Nomograms are commonly used in medicine to evaluate the occurrence of risk events. Nomograms can aid in development of integrated biological and clinical models to enable use of personalized medicine to help clinical decision-making (24). The suggested nomogram in our study may guide SLN biopsy: when nomograms suggest a high risk of lymph node metastasis, SLN mapping should be carefully done; In case of low risk of SLN metastasis, missing SLN raises the question of the benefit of pelvic lymphadenectomy according to mSKCC algorithm. Therefore, used a nomogram to establish an accurate, sensitive, cost-effective, and non-invasive tool for patients with CC with LNM that can help clinicians determine whether a patient at high risk, and to predict survival rate. This nomogram can be used as a reference for diagnosis and treatment.
Materials and methods
Data collection
The surveillance, epidemiology, and results database (SEER database) was established by the National Institutes of Health in 1973. It is one of the most representative large-scale cancer databases in North America. We obtained data for patients with CC registered in the SEER database (SEER*Stat Software version 8.3.5, https://seer.cancer.gov/data/) from 2010 to 2015. The site code ICD-O-3 (International Classification of Diseases for Oncology-3)/WHO 2008 was restricted to ‘cervix uteri.’ The exclusion criteria were as follows: 1) Age < 20 years; 2) diagnosed by autopsy or death certificate; 3) unknown survival time/metastasis status; 4) unknown LNM status. Finally, 14,356 patients diagnosed with CC were included in the analysis; Among these patients, 3997 were diagnosed with LNM. We stratified the patients into different cohorts according to age, race, grade, AJCC stage, T stage, M stage, histology, surgery, regional lymph node surgery, radiotherapy and chemotherapy, other distant metastasis sites (bone, brain, liver, and lung), tumor size (for the convenience of statistics, we choose 5cm/10cm as the dividing point), and marital status. Patients were divided into a training set (10,050 cases) and validation set (4306 cases) at a 7:3 ratio. The baseline characteristics of the data set are shown in Table 1. Chi-squared test was performed according to table 1.

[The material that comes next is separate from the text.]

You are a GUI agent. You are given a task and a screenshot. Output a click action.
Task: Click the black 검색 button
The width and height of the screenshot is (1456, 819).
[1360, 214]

Establishment and verification of nomograms
We used regularized regression (LASSO regression) to analyze influencing factors related to LNM of T1-2-stage CC and factors associated with prognosis of all CC patients with LNM. We established two nomogram prediction models. The C-index, ROC curve, calibration curve, decision curve analysis, and clinical impact curve were used to evaluate the stability and reliability of the models. Statistical analysis and picture generation were performed using R software (4.1.3).
Results
Baseline characteristics of the study population
From 2010 to 2015, 20,457 patients were diagnosed with CC, including 5413 patients with LNM (26.46%). In addition, 6101 were excluded, resulting in inclusion of 14,356 patients with CC in the analysis. Flow chart showing the study design and patient selection (Figure 1). 10,050 (70%) patients were placed in the training set and 4306 (30%) were placed in the validation set. There were 7721 patients with SCC (76.82%) in the training set and 3243 (75.31%) patients with SCC in the validation set. Patients with SCC accounted for the majority of all pathological types. Most patients were in the 40–59 age group (4823 cases, 47.99% in the training set, and 2005 cases, 46.56% in the validation set). Patients without distant metastasis accounted for the vast majority (8822 cases, 87.78% in the training set, and 3721 cases, 86.41% in the validation set). More patients had lung metastasis (311 cases, 3.10% in the training set, and 195 cases, 4.53% in the validation set) than bone, brain, or liver metastasis. The characteristics of the data set are shown in Table 1. There were no differences between the training and validation sets (P>0.05).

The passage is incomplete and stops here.